ECLI:NL:RBDHA:2024:7231
Rechtbank Den Haag
- Eerste aanleg - enkelvoudig
- Rechtspraak.nl
Beroep tegen niet tijdig nemen van besluit inzake aanvraag machtiging tot voorlopig verblijf
In deze zaak heeft eiseres, mede namens haar minderjarige kinderen, beroep ingesteld tegen het niet tijdig nemen van een besluit door de staatssecretaris van Justitie en Veiligheid op haar aanvraag om verlening van een machtiging tot voorlopig verblijf. De rechtbank heeft vastgesteld dat de staatssecretaris geen verweerschrift heeft ingediend en heeft op grond van artikel 8:54, eerste lid, van de Algemene wet bestuursrecht (Awb) uitspraak gedaan zonder zitting. Eiseres heeft verzocht om vrijstelling van het griffierecht wegens betalingsonmacht, wat door de rechtbank voorlopig is toegewezen.
De rechtbank heeft overwogen dat het niet tijdig nemen van een besluit gelijkgesteld wordt met een besluit, en dat eiseres haar aanvraag op 24 mei 2023 heeft ingediend. De staatssecretaris had op grond van de Vreemdelingenwet 2000 binnen 90 dagen moeten beslissen, maar heeft de beslistermijn met drie maanden verlengd, waardoor de deadline op 22 november 2023 viel. Aangezien er geen besluit is genomen, heeft eiseres de staatssecretaris op 5 december 2023 in gebreke gesteld en is het beroep op 29 januari 2024 ingesteld, wat tijdig is.

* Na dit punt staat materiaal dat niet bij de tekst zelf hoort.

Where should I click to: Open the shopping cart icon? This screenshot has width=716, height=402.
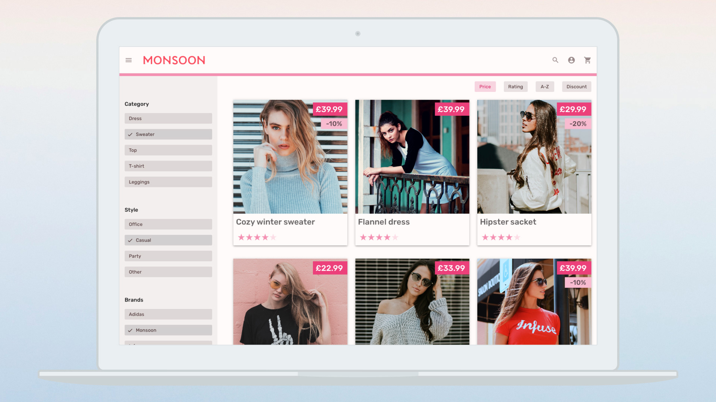point(587,60)
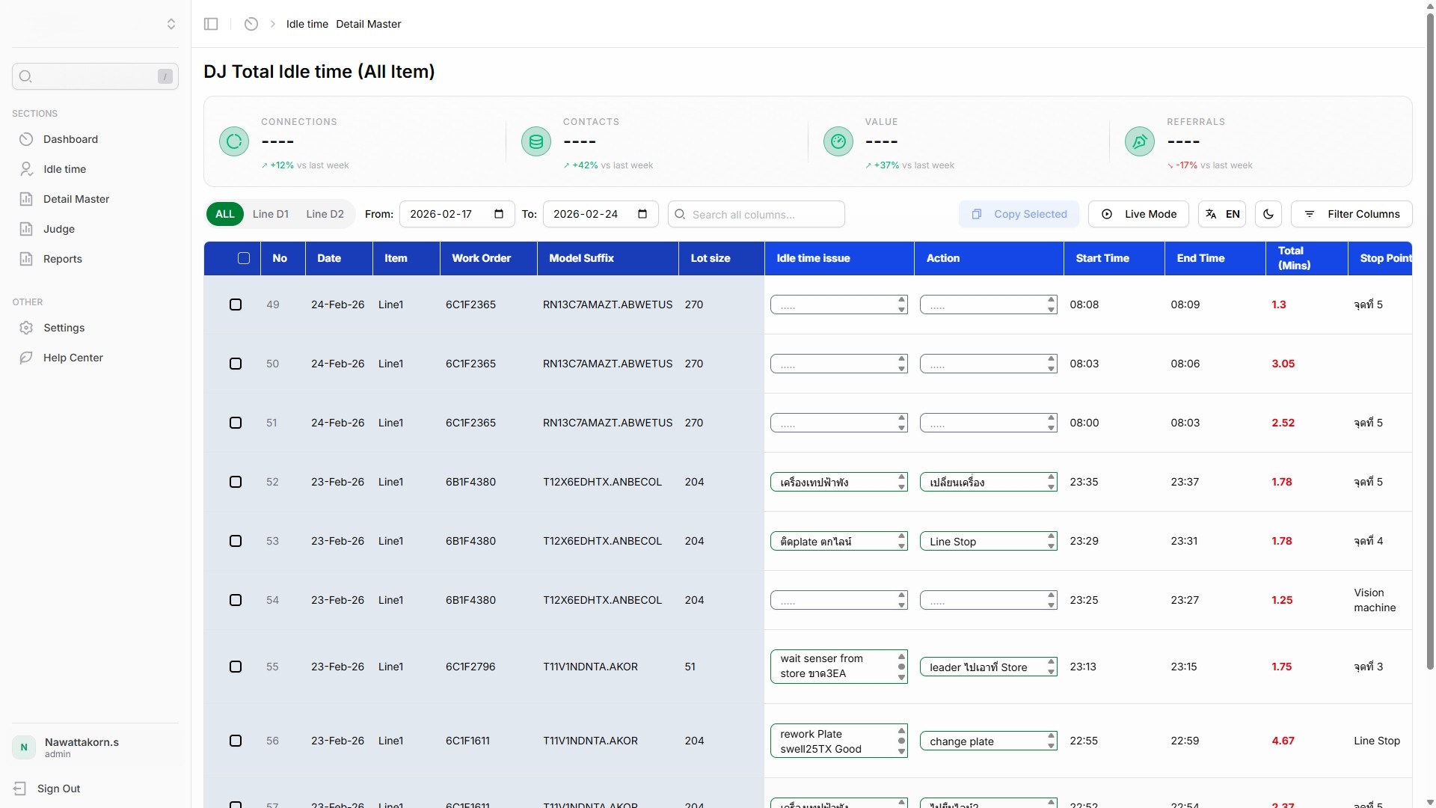Open the Line Stop action dropdown
Image resolution: width=1436 pixels, height=808 pixels.
point(988,541)
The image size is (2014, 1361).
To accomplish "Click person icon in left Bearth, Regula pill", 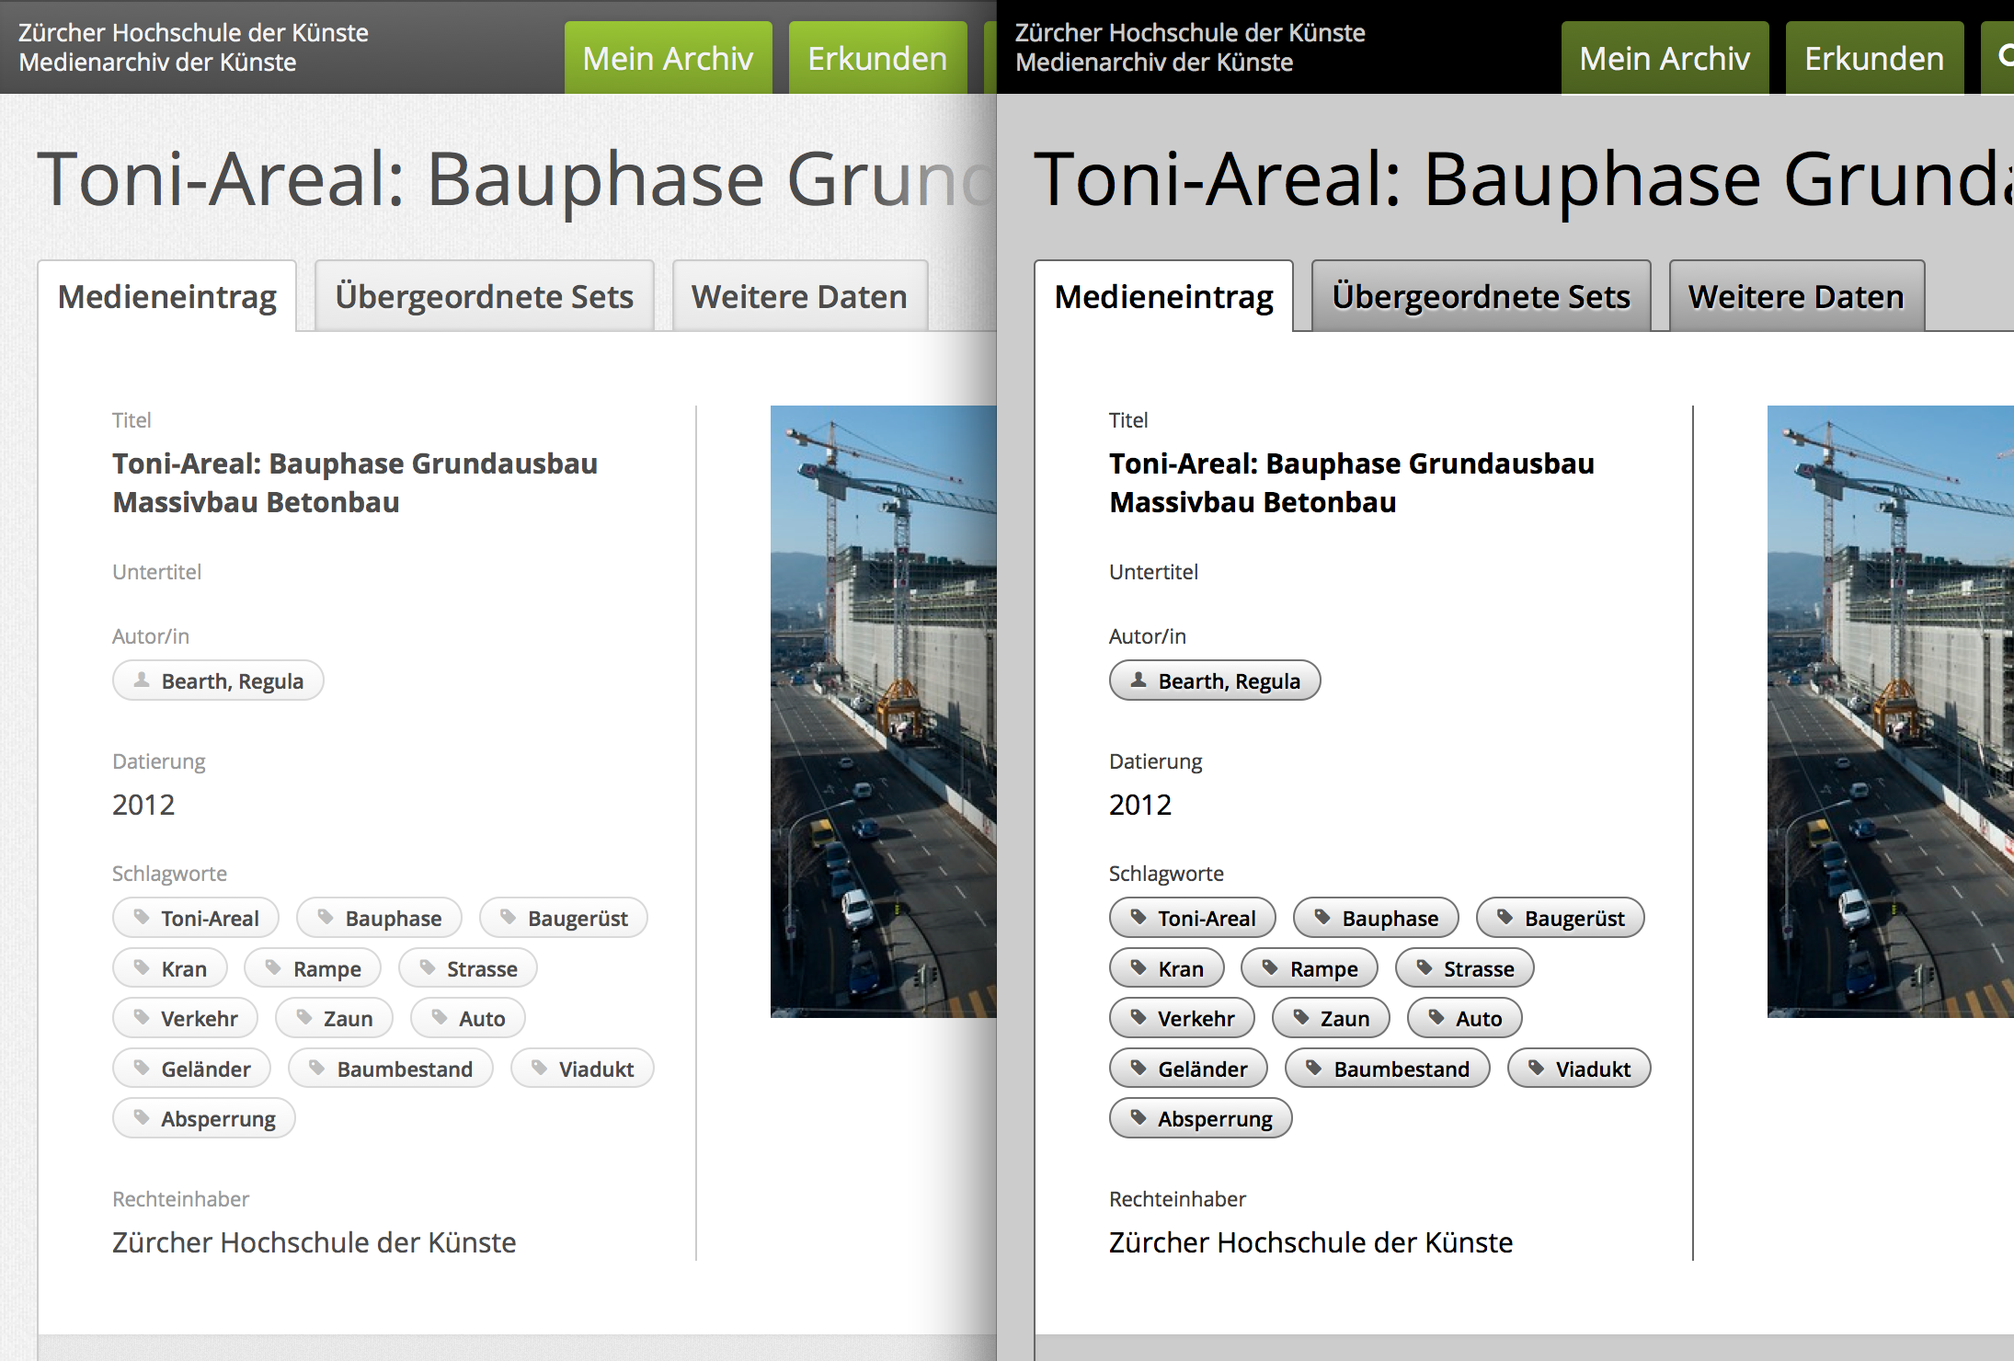I will 142,680.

De rechtbank heeft geoordeeld dat de staatssecretaris binnen twee weken na deze uitspraak een besluit moet nemen, en in dit geval is er reden om een langere termijn van twintig weken op te leggen. Tevens is bepaald dat de staatssecretaris een dwangsom van € 100 per dag verbeurt voor elke dag dat deze termijn wordt overschreden, met een maximum van € 7.500. De rechtbank heeft ook vastgesteld dat de staatssecretaris € 1.442 aan bestuurlijke dwangsommen heeft verbeurd en heeft verweerder veroordeeld tot betaling van de proceskosten van eiseres, vastgesteld op € 437,50.
De rechtbank heeft het beroep gegrond verklaard, het niet tijdig nemen van een besluit vernietigd, en verweerder opgedragen om binnen de gestelde termijn alsnog een besluit bekend te maken. Deze uitspraak is gedaan door mr. E.F. Bethlehem, rechter, en openbaar gemaakt op www.rechtspraak.nl.